§ DATA SHOWN
++++

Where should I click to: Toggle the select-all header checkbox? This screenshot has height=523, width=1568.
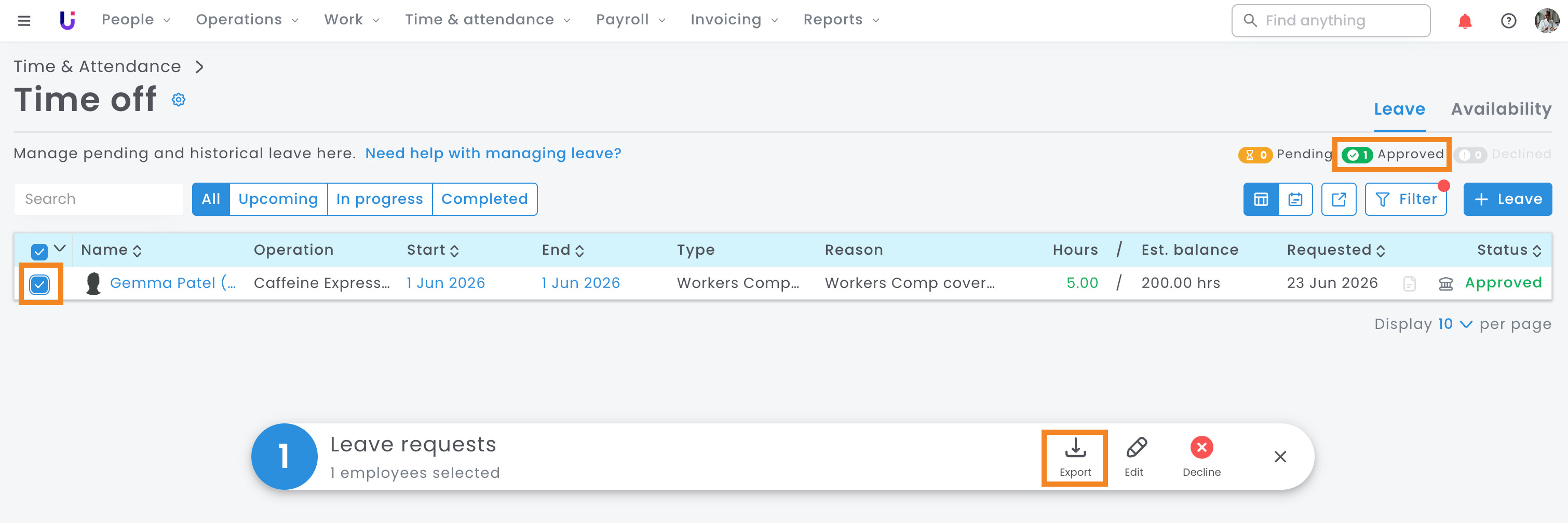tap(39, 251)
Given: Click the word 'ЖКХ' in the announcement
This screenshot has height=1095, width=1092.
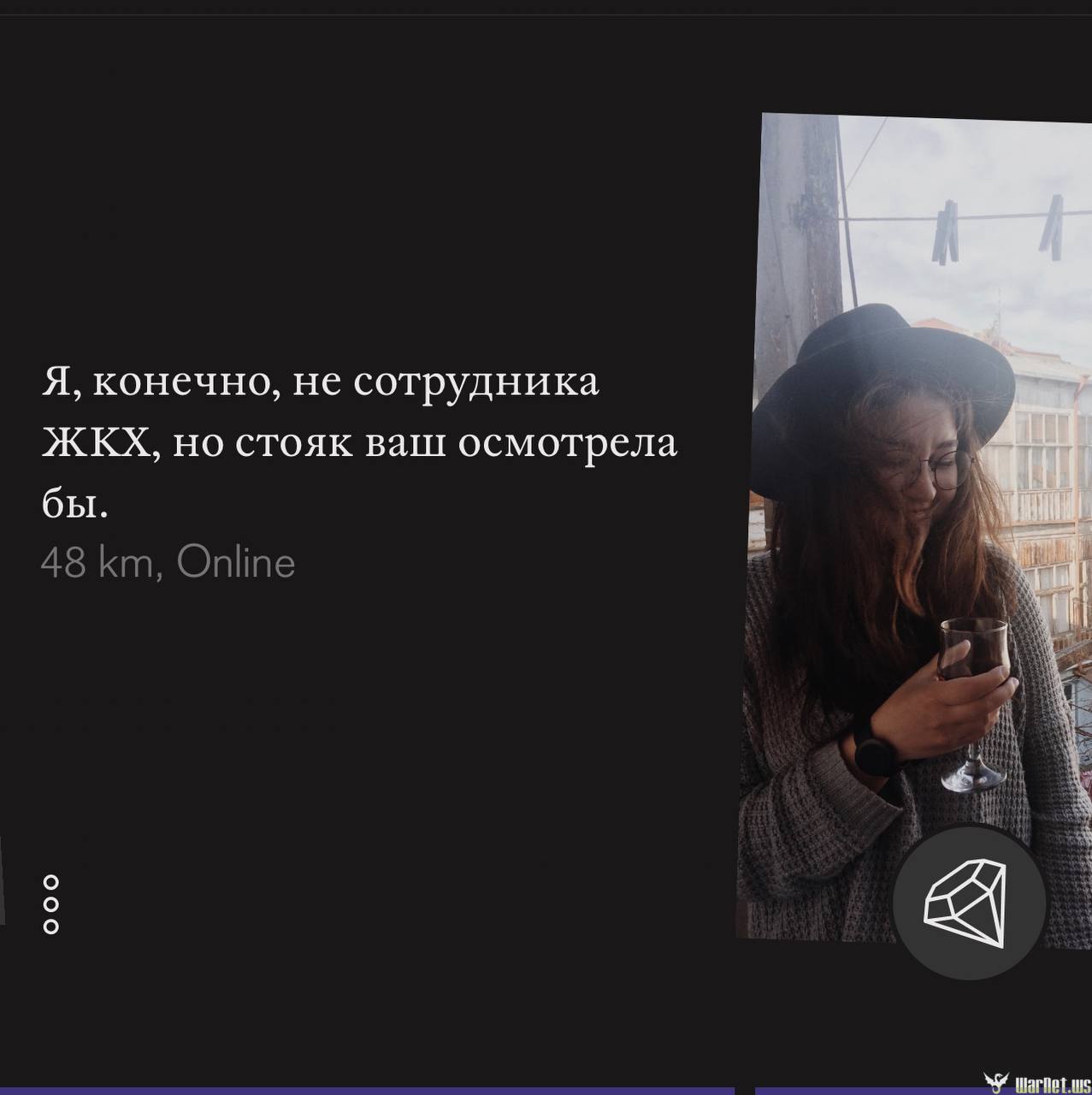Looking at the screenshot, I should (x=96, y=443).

++++

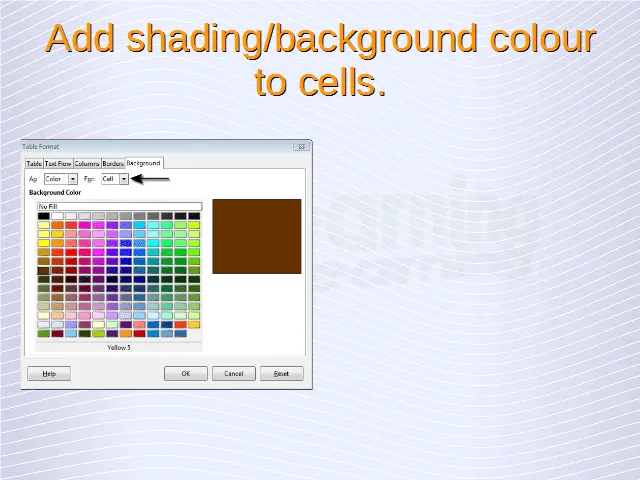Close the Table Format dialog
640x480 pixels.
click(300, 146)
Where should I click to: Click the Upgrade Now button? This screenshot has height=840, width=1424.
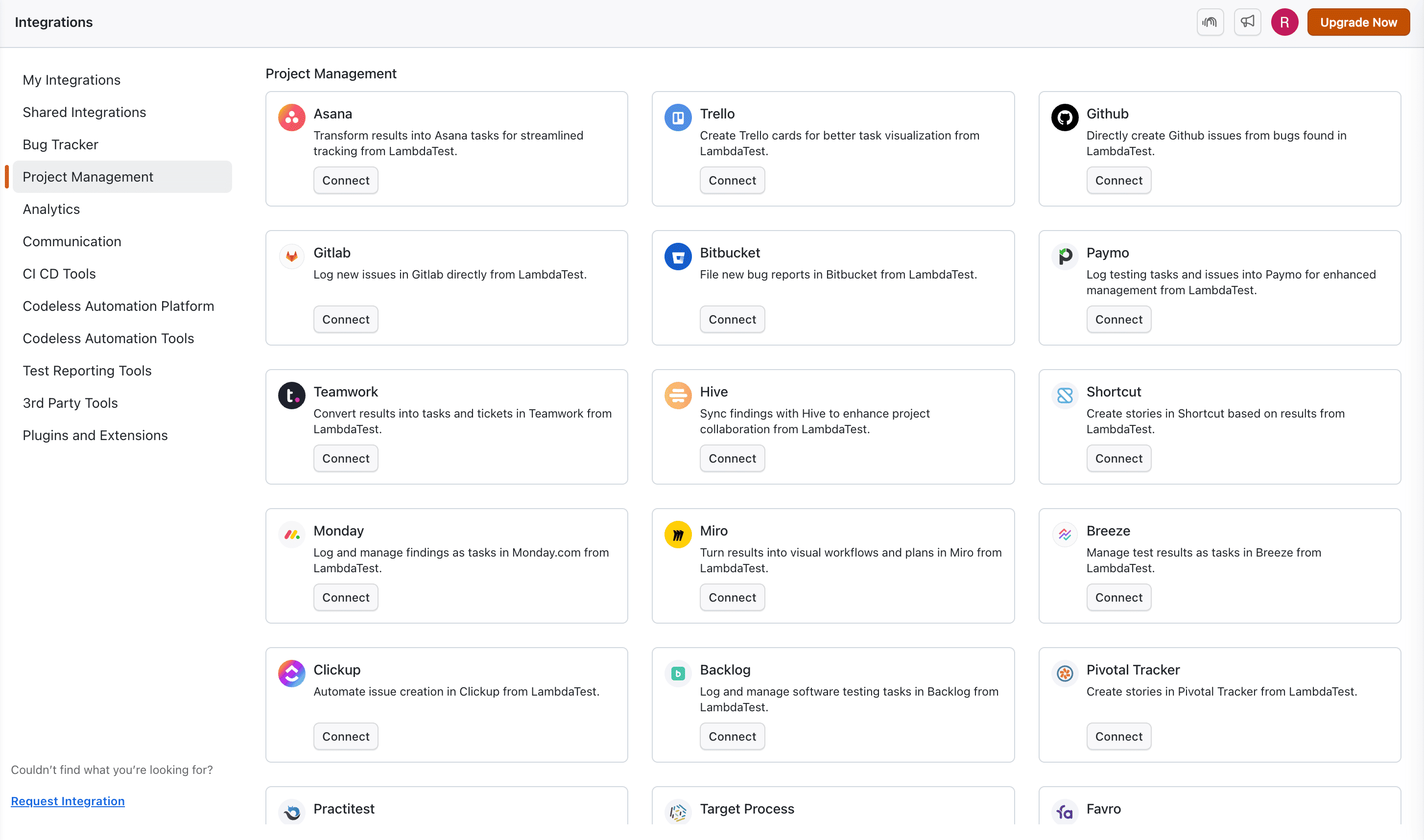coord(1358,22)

++++

§ TASK TO CARRY OUT
Convert the rows into a JSON list of strings with one string per line, beginning at the line containing "Close the Table Format dialog" and continuing through the line containing "coord(1358,22)", both included. Skip blank lines and leave the pictures out.

§ EXPECTED ANSWER
[
  "Close the Table Format dialog",
  "640x480 pixels.",
  "click(300, 146)",
  "Where should I click to: Click the Upgrade Now button? This screenshot has height=840, width=1424.",
  "coord(1358,22)"
]